In reality, on some unconscious level, or simply as a matter of acquired habit, acquired solely from his experience as a journalist, which really wasn’t that extensive (maybe even just a couple of months, and all at this weekly rag), he expected, or just couldn’t afford to rule out, that one of his colleagues might fling something at him over the tops of the computer stations that lined the newsroom, that one of them might launch a missile – be it a part of someone’s lunch or some item of the journalistic trade, like a pen or wad of paper – right into his face, and then – this is the worst part – just laugh raucously like a band of hyenas for several minutes thereafter.
“… going all the way back to early 2013 and the murder trial of left-bank loser Saint Stephan… himself now facing justice, when, to the horror of jurors and the judge alike, he choked the life out of well-known fat-ass phony Zippy Zamazda… where he is believed, but not confirmed to be, a guest of Hollywood notable Nicolas Cage…”
Kowalski closes his file, stores the article that he’s working on onto a flash drive and begins to…

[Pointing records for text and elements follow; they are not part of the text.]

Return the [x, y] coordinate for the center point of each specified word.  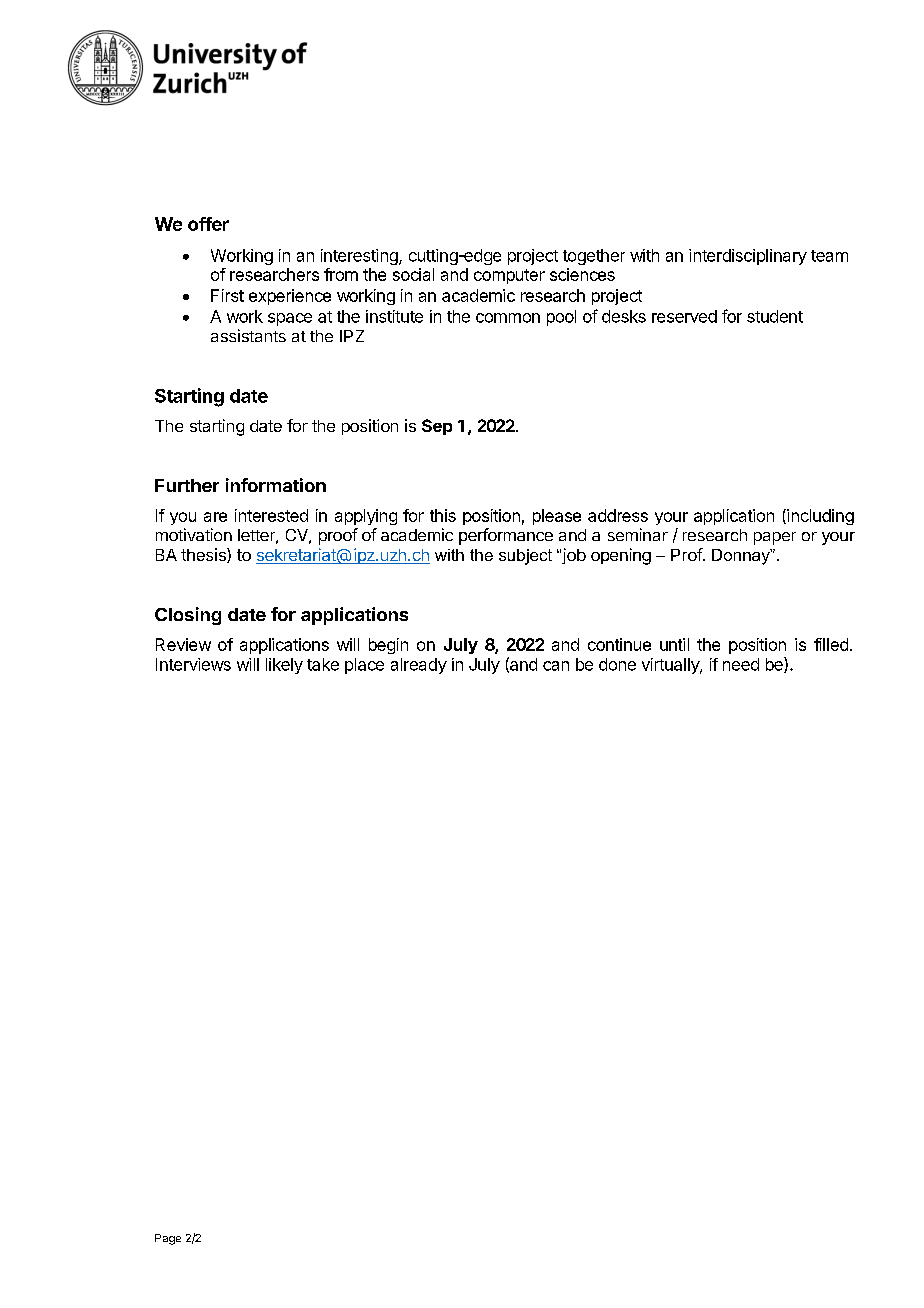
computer [509, 276]
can [556, 666]
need [741, 664]
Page [168, 1239]
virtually [671, 666]
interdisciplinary [748, 257]
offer [208, 224]
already [419, 666]
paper [775, 538]
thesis [204, 555]
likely [284, 666]
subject [525, 557]
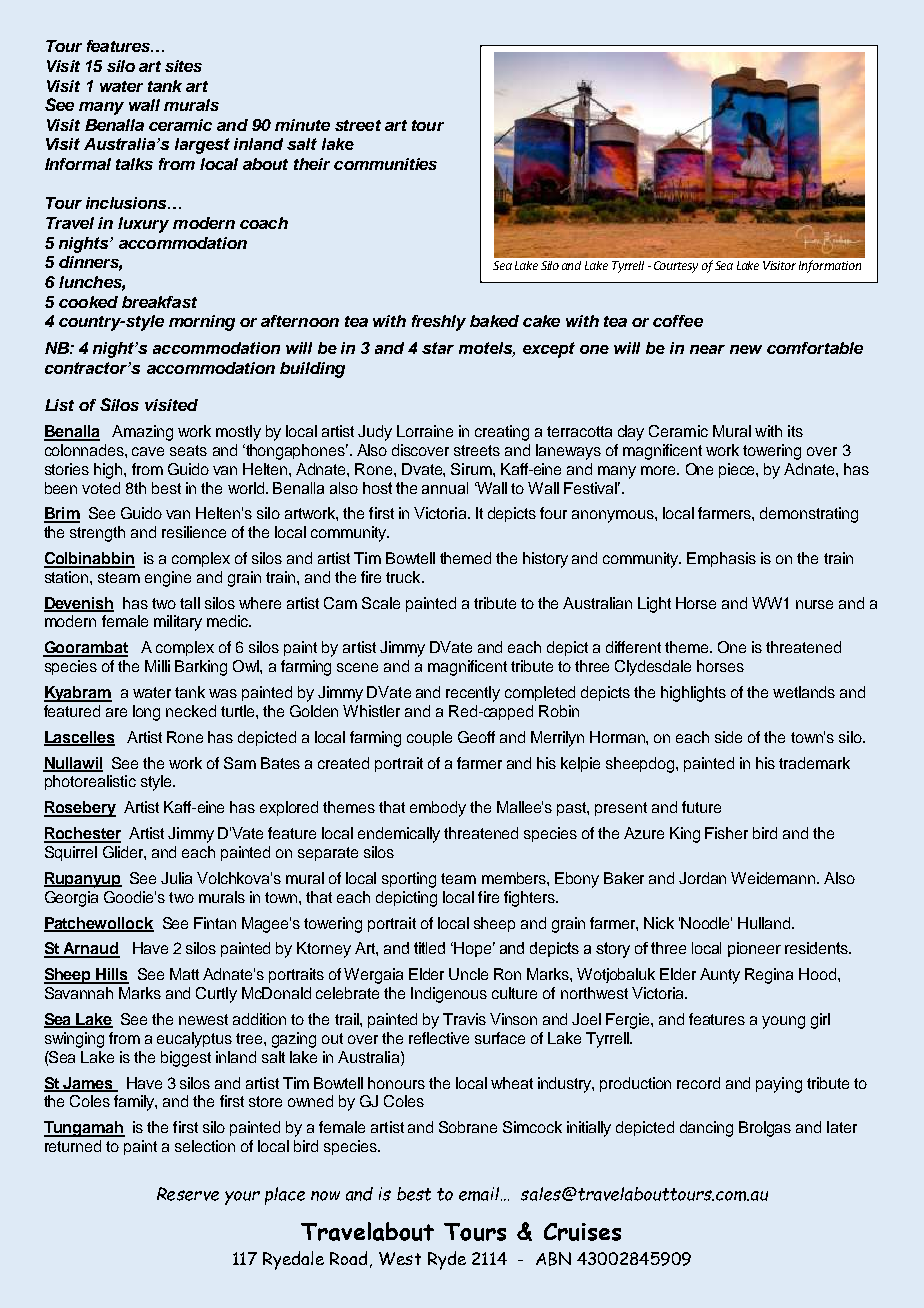 Image resolution: width=924 pixels, height=1308 pixels. What do you see at coordinates (184, 974) in the screenshot?
I see `Matt` at bounding box center [184, 974].
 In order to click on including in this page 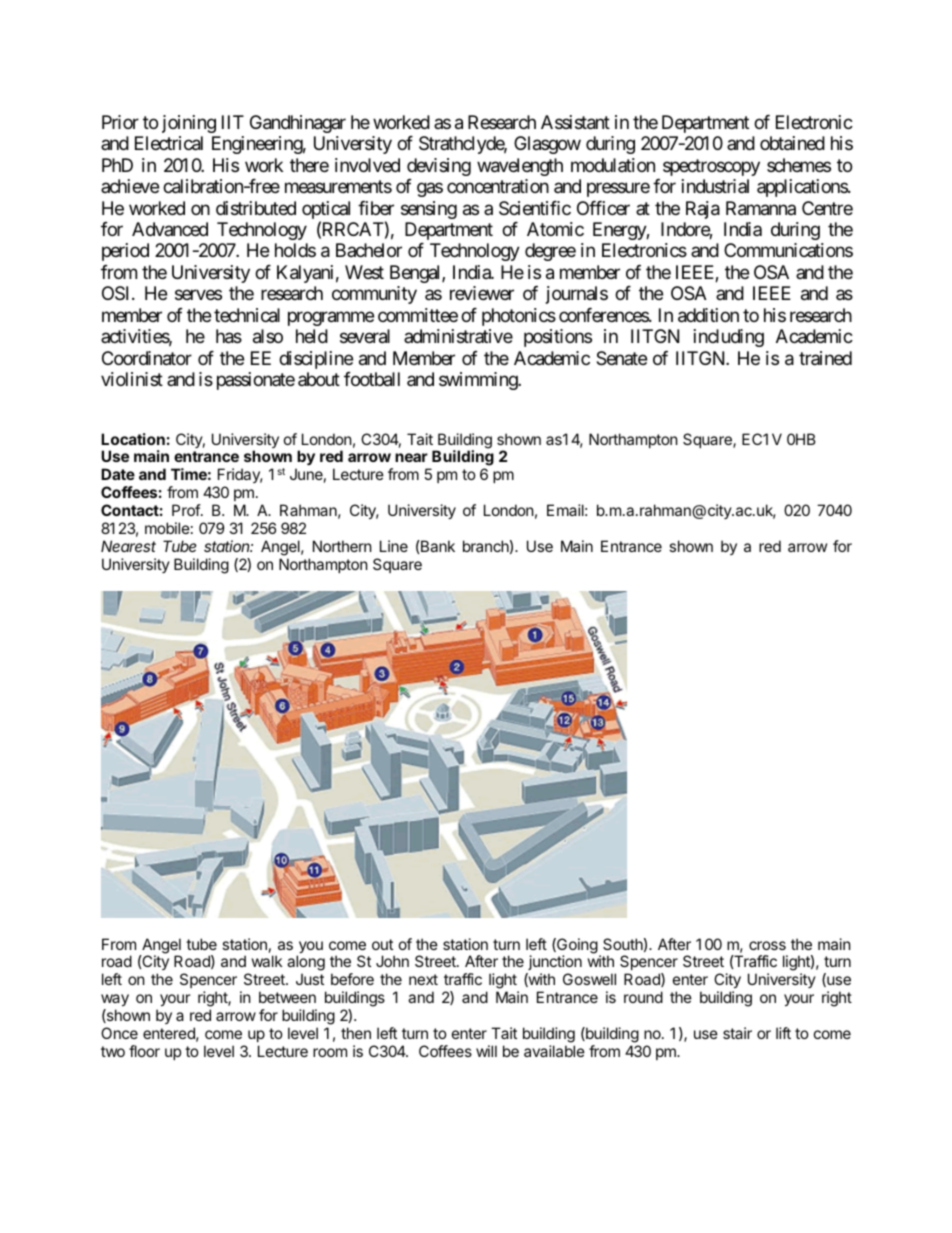, I will do `click(729, 338)`.
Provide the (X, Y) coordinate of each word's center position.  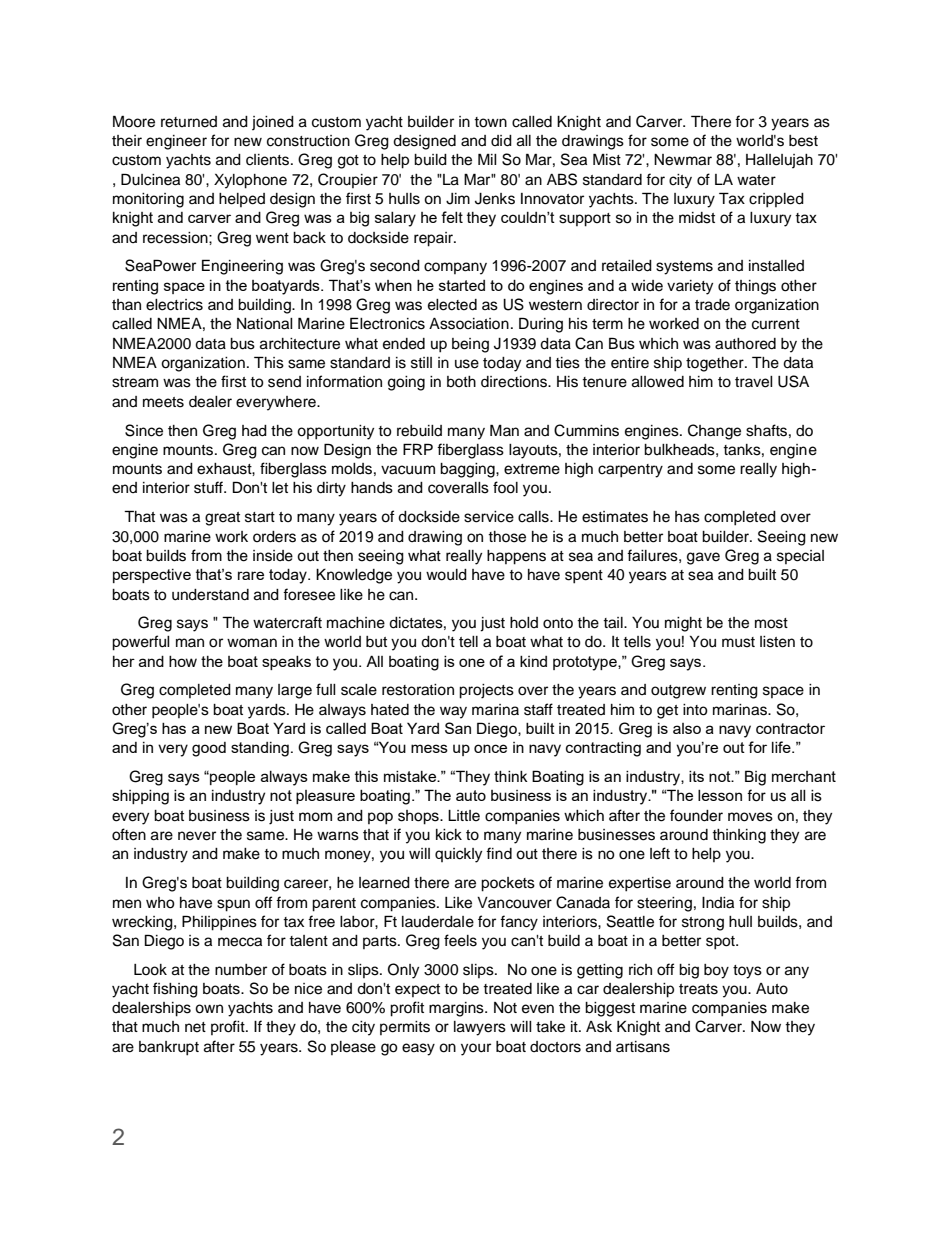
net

“He’s not doing it. I just fucking know he’s not doing that promo piece. And I’m gonna get another phone call from that pretentious dago bastard from the Silver School of Idiots or whatever it’s called…” the editor is heard shouting.
“Isn’t that guy’s wife a whore.”
“How the hell do I know,” shouts the editor.
But Kowalski’s already down the aisle and almost out the door. But ‘almost’ doesn’t mean he’s out, because there’s still the little matter of getting past Little Miss Underoos – that’s right, CG, “star reporter”, the pushy little know-it-all that likes to push men’s faces into puddles of piss…
“Talking on her little mobile phone, is she? No doubt to some ‘all-important’ source, someone who could even be fucking her.”
Kowalski at this point slips into one of his earlier mentioned rape fantasies before being brought back to reality and his senses by the ring and then opening of the elevator door.
And when he gets out, several floors down and into the lobby, somebody’s watching him.
“Pimple face on the way out; pick him up on the street.”
“I got him.”
But Kyiv-based detective John Smith is watching the watchers from a conveniently located and properly administered sandwich shop located directly across the street from the editorial offices of the Curmudgeon.